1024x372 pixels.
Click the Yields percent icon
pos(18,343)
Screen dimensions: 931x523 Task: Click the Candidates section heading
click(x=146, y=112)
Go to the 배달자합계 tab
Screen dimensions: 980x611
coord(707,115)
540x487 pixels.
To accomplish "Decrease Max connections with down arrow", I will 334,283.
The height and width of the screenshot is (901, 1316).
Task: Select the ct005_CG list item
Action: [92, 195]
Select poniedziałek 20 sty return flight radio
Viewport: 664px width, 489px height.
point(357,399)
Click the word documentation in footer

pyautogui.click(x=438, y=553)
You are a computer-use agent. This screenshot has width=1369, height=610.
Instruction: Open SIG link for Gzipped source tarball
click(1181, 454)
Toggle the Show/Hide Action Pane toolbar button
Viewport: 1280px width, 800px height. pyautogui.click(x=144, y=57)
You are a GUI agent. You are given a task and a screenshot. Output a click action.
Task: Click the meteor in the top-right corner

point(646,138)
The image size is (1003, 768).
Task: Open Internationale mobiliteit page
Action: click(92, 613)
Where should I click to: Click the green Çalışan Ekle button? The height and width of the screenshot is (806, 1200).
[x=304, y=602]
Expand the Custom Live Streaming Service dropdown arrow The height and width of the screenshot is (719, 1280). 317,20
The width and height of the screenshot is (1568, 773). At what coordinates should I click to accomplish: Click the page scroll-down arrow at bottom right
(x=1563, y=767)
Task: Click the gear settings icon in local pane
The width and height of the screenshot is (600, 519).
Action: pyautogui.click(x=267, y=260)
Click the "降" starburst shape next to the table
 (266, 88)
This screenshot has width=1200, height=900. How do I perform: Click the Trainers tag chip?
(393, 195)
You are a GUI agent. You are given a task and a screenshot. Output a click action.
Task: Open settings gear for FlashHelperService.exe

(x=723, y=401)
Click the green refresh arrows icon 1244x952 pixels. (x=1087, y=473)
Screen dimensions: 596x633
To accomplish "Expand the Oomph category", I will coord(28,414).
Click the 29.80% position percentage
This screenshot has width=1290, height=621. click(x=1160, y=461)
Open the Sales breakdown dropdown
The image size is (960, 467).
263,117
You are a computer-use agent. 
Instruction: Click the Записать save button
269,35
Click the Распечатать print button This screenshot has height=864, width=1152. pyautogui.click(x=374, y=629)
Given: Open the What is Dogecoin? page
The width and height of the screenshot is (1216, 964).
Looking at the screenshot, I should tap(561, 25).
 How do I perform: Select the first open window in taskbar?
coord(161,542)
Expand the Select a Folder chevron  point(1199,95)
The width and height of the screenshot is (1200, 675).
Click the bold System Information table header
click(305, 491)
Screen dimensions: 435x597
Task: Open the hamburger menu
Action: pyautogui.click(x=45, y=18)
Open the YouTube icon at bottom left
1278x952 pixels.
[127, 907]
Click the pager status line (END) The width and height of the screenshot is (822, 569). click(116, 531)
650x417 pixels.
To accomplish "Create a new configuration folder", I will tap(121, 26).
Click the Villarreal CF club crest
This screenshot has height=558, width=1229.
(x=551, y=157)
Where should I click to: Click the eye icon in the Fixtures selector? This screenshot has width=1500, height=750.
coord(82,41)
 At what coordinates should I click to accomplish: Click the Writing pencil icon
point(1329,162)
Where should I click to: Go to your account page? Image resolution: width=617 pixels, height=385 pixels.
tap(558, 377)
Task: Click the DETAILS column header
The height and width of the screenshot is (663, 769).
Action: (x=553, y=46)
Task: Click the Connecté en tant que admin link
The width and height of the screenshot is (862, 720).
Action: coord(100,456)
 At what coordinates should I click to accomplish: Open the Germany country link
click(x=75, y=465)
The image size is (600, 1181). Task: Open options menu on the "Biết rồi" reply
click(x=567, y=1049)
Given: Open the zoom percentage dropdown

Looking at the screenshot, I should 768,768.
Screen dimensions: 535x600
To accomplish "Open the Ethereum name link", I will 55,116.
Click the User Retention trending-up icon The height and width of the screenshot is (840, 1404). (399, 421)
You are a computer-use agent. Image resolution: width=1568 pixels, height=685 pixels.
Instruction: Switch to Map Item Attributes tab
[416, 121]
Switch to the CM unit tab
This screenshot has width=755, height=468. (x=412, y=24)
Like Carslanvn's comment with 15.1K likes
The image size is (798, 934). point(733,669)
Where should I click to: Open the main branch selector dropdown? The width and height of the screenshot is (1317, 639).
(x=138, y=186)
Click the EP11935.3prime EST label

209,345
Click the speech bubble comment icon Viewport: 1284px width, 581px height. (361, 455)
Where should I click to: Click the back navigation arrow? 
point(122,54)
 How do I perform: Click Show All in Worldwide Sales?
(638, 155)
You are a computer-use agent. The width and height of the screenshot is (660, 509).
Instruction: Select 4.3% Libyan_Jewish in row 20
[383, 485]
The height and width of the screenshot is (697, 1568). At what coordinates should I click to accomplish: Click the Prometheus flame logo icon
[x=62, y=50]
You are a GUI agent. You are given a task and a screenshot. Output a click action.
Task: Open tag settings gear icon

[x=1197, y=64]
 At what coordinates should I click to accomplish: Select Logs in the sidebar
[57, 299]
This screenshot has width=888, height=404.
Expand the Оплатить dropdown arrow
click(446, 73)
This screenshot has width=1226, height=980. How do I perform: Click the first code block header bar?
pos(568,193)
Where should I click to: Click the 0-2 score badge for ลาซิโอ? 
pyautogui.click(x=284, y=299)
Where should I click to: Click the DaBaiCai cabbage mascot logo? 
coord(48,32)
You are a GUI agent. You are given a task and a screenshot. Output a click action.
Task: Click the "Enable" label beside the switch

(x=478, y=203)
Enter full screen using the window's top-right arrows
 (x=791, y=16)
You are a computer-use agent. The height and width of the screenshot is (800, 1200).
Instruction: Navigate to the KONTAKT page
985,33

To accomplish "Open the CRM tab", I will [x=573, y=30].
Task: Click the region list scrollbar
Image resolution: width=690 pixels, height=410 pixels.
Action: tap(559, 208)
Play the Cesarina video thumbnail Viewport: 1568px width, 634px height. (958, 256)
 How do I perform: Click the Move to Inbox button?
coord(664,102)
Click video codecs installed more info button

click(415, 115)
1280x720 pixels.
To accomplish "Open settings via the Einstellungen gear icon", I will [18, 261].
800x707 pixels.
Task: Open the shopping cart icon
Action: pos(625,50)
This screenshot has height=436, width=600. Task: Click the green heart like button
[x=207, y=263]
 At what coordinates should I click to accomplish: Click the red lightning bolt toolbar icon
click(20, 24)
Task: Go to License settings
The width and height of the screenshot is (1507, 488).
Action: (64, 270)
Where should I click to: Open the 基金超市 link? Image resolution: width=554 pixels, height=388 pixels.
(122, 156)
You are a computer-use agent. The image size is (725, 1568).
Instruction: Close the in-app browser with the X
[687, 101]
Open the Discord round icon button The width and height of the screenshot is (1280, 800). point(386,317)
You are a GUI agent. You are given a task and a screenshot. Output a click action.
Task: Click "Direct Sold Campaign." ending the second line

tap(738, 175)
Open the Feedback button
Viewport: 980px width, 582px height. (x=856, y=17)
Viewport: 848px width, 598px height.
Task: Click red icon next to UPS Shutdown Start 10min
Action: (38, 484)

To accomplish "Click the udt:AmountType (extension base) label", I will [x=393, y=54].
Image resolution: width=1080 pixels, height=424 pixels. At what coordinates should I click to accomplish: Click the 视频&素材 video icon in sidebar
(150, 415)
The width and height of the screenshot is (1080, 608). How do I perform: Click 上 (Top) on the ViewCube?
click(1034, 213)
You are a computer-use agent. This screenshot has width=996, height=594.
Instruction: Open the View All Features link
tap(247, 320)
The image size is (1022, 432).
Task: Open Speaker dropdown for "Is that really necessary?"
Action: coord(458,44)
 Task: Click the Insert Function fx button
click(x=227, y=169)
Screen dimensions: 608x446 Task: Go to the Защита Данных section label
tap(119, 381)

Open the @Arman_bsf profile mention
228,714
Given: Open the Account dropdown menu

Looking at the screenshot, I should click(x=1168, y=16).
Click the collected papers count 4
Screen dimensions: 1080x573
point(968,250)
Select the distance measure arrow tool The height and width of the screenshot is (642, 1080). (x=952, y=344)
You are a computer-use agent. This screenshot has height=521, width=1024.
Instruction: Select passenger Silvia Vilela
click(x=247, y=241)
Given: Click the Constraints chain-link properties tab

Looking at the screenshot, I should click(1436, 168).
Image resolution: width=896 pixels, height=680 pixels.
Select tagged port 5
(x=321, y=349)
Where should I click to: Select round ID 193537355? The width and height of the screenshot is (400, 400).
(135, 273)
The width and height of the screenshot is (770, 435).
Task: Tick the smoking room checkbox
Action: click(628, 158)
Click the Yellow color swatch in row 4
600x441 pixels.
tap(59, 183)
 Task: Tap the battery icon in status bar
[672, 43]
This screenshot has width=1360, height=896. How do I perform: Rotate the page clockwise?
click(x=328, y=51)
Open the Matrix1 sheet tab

__DIRECTIONS__
Beginning with the line that has "The height and width of the screenshot is (697, 1568)." and ending with the line that has "This screenshot has width=888, height=404.", set down the lines above exactly and include no others.

__EXPECTED ANSWER__
The height and width of the screenshot is (697, 1568). At what coordinates should I click to accomplish: Click the Prometheus flame logo icon
[x=62, y=50]
You are a GUI agent. You are given a task and a screenshot. Output a click action.
Task: Open tag settings gear icon

[x=1197, y=64]
 At what coordinates should I click to accomplish: Select Logs in the sidebar
[57, 299]
This screenshot has width=888, height=404.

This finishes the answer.